DATASET EXCERPTS:

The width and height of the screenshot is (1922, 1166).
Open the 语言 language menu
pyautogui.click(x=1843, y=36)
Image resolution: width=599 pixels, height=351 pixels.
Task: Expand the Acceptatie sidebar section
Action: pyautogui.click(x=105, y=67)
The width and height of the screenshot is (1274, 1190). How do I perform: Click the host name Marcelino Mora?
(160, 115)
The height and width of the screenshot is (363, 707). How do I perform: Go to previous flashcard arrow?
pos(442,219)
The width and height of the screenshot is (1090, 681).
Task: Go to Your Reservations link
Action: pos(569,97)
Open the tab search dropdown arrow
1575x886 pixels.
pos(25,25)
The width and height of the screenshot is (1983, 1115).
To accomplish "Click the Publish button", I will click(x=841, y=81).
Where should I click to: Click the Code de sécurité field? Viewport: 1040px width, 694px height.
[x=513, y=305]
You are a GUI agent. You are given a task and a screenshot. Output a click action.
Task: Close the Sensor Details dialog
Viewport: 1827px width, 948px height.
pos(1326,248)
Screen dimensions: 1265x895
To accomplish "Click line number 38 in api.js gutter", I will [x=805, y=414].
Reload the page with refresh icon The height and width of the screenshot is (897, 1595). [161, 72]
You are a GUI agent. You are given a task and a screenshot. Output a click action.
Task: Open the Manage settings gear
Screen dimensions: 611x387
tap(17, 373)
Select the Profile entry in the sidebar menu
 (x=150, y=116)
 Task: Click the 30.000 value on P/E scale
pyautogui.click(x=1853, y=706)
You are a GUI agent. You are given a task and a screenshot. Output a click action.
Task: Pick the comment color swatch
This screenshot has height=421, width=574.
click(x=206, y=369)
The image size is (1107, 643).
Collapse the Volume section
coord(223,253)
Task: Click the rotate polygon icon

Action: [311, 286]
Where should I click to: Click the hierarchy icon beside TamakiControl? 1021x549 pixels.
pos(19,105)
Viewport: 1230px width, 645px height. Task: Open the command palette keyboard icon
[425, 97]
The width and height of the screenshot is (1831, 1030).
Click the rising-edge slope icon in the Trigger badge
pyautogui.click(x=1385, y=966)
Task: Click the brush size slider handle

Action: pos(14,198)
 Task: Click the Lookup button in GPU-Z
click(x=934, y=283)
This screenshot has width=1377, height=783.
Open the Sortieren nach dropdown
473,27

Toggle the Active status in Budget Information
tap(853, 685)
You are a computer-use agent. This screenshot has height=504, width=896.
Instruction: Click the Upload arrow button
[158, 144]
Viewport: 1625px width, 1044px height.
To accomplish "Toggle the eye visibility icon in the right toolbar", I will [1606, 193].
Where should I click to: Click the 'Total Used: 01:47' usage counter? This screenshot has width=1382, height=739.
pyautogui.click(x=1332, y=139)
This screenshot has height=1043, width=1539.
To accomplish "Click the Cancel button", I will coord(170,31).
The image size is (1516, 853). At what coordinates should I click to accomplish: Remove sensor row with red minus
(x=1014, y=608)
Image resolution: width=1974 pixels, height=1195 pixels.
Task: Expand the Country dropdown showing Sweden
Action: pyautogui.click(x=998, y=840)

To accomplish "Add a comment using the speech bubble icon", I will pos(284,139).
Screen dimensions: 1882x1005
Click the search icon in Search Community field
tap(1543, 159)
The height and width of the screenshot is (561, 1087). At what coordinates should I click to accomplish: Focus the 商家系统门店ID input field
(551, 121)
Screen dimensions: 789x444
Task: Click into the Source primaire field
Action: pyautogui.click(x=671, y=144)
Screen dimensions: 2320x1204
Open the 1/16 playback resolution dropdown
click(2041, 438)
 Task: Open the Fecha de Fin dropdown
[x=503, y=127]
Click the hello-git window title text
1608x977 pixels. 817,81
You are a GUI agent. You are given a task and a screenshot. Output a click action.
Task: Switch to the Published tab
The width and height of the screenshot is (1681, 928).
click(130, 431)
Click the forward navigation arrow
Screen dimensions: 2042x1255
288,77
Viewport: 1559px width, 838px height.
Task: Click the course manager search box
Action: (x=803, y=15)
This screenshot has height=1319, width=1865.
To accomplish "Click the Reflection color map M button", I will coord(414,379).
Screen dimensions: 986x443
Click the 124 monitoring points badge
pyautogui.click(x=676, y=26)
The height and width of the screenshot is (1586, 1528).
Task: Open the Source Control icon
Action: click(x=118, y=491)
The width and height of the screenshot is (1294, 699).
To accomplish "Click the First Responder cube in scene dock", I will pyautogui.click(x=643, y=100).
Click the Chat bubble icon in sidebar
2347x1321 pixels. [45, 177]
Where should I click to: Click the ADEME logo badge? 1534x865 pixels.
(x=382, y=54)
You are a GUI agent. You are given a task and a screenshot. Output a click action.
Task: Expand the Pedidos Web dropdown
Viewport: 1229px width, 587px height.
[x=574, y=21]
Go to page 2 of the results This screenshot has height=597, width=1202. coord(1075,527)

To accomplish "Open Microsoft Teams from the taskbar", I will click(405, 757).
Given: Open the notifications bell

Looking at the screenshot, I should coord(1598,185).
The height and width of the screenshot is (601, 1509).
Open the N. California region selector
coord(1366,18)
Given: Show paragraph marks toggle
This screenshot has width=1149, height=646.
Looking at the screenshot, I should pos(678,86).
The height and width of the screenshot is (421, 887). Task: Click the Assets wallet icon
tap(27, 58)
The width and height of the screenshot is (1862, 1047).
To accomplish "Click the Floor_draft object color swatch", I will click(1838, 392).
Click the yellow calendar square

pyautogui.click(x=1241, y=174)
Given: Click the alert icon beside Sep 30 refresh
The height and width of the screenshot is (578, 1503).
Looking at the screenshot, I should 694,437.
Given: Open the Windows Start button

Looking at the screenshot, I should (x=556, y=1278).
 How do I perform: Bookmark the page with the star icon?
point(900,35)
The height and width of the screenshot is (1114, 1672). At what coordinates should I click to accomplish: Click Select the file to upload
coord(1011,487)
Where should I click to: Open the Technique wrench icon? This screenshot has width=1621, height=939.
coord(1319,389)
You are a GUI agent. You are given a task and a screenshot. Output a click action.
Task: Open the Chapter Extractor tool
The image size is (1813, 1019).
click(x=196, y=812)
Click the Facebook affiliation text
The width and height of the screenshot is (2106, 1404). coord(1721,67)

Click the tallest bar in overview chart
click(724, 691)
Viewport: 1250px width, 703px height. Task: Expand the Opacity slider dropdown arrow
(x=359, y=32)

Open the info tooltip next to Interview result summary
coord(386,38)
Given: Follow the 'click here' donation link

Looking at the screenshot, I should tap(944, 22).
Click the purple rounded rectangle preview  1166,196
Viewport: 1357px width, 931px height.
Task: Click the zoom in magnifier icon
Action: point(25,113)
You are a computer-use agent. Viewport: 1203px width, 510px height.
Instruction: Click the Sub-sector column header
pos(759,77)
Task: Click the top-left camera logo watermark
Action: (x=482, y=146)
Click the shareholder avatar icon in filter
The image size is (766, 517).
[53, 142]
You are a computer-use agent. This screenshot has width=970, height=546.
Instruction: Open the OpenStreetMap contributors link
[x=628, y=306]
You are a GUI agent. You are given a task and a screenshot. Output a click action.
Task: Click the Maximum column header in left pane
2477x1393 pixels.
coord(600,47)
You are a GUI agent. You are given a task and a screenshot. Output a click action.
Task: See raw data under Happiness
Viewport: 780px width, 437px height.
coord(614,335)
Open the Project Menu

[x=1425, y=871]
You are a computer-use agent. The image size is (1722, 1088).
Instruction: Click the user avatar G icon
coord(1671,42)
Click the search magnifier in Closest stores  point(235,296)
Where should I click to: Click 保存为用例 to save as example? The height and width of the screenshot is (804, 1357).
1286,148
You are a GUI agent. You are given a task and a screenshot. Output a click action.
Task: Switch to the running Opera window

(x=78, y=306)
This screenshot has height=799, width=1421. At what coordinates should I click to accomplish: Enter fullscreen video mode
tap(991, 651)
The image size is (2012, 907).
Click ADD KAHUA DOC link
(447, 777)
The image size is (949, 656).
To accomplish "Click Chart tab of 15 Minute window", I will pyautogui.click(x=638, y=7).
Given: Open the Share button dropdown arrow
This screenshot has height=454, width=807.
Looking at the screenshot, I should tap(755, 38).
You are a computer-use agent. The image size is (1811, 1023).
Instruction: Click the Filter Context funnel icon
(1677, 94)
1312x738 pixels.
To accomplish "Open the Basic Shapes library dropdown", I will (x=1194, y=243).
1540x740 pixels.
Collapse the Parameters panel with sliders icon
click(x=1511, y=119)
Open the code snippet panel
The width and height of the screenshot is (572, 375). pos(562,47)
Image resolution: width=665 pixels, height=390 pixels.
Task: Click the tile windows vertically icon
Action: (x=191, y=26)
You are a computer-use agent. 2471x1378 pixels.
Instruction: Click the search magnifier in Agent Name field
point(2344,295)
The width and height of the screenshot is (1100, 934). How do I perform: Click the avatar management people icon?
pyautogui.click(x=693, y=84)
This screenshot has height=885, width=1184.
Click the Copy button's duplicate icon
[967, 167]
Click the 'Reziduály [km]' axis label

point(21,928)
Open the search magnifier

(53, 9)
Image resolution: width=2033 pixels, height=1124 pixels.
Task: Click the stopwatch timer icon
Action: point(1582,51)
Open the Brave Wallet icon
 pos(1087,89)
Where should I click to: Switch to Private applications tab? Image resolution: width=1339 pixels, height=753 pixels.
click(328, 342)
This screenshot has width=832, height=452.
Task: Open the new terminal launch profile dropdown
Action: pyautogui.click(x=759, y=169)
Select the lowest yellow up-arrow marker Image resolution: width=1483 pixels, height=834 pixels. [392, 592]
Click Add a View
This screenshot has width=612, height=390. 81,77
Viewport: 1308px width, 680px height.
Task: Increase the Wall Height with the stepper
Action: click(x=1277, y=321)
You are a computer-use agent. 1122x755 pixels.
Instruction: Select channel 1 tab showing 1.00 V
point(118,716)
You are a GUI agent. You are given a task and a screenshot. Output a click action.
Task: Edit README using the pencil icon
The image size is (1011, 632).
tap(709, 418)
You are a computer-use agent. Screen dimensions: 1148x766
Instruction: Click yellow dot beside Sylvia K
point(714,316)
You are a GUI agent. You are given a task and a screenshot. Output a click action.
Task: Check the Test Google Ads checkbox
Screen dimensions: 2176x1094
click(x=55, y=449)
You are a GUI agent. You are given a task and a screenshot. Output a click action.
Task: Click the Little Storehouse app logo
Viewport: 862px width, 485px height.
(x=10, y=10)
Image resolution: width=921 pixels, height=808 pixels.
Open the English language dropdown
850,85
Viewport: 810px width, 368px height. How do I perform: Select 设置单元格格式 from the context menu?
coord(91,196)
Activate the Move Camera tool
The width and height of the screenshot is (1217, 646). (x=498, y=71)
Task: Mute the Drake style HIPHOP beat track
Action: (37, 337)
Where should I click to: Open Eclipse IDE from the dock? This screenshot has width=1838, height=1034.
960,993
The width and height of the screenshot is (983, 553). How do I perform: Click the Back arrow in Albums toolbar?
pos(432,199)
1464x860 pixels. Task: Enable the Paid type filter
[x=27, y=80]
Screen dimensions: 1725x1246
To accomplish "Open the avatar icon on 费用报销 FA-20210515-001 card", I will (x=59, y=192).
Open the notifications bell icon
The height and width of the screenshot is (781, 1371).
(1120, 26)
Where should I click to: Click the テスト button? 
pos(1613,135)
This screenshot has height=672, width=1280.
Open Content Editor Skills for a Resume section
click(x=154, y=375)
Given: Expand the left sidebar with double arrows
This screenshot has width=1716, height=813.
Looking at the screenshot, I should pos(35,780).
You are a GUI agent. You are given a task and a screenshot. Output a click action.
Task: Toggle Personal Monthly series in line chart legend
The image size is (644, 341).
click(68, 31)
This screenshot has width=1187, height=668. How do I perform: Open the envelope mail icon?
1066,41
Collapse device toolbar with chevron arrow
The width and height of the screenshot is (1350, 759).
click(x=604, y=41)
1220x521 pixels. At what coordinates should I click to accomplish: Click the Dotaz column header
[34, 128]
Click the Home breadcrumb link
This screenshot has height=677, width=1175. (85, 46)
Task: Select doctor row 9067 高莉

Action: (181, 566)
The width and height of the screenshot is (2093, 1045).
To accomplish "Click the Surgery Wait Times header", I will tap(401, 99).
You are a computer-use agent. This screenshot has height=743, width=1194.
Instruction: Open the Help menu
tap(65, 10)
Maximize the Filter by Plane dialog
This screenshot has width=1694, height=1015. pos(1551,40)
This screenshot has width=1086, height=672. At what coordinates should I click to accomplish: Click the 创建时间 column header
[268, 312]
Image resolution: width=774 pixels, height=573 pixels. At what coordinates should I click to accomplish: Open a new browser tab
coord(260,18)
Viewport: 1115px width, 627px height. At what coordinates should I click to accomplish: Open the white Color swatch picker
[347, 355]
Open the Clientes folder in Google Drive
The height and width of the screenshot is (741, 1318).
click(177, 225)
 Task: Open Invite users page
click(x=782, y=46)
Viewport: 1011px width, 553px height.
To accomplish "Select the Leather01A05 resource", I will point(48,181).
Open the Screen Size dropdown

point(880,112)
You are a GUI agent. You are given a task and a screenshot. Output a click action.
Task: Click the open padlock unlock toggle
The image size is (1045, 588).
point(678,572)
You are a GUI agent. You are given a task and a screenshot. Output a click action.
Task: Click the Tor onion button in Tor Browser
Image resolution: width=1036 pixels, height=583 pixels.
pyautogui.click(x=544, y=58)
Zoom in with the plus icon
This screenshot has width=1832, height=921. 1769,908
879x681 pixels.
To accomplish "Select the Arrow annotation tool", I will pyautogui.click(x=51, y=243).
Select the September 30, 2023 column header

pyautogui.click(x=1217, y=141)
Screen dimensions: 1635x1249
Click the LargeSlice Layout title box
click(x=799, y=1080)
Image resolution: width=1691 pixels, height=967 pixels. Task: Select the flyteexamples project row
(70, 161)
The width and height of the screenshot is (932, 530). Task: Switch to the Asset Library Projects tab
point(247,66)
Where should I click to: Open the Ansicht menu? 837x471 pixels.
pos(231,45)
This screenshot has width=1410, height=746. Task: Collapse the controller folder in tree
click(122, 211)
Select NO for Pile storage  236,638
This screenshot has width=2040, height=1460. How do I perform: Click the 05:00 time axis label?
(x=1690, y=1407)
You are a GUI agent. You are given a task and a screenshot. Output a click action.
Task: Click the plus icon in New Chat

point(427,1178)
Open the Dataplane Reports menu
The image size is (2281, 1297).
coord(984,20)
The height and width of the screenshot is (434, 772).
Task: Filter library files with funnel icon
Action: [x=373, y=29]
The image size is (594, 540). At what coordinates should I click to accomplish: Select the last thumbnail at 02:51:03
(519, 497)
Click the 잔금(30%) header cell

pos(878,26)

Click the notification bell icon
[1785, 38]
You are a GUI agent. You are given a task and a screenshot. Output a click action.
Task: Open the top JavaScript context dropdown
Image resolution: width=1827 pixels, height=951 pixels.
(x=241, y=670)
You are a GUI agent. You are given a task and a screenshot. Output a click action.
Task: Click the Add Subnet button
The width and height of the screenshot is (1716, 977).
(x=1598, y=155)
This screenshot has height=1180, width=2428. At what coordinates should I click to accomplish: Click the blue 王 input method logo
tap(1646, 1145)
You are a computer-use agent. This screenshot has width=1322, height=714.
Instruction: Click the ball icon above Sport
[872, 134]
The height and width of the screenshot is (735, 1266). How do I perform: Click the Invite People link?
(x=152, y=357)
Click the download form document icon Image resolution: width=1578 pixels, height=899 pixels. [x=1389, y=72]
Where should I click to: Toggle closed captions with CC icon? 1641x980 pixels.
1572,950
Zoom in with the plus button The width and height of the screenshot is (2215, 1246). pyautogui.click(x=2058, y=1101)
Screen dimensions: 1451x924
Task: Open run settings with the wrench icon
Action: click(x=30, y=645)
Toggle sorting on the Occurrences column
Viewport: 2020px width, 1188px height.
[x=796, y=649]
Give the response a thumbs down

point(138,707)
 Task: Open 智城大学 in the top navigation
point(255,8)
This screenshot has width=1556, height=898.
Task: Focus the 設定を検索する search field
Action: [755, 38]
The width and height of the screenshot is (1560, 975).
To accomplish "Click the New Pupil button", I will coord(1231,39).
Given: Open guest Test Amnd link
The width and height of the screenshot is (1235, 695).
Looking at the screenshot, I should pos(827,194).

REQUIRED ACTION:
Copy out the range of lines above starting at the line with "Screen dimensions: 2320x1204" and ending at the line with "Click the forward navigation arrow", exactly and including both.

EXERCISE OUTPUT:
Screen dimensions: 2320x1204
Open the 1/16 playback resolution dropdown
click(2041, 438)
 Task: Open the Fecha de Fin dropdown
[x=503, y=127]
Click the hello-git window title text
1608x977 pixels. 817,81
You are a GUI agent. You are given a task and a screenshot. Output a click action.
Task: Switch to the Published tab
The width and height of the screenshot is (1681, 928).
click(130, 431)
Click the forward navigation arrow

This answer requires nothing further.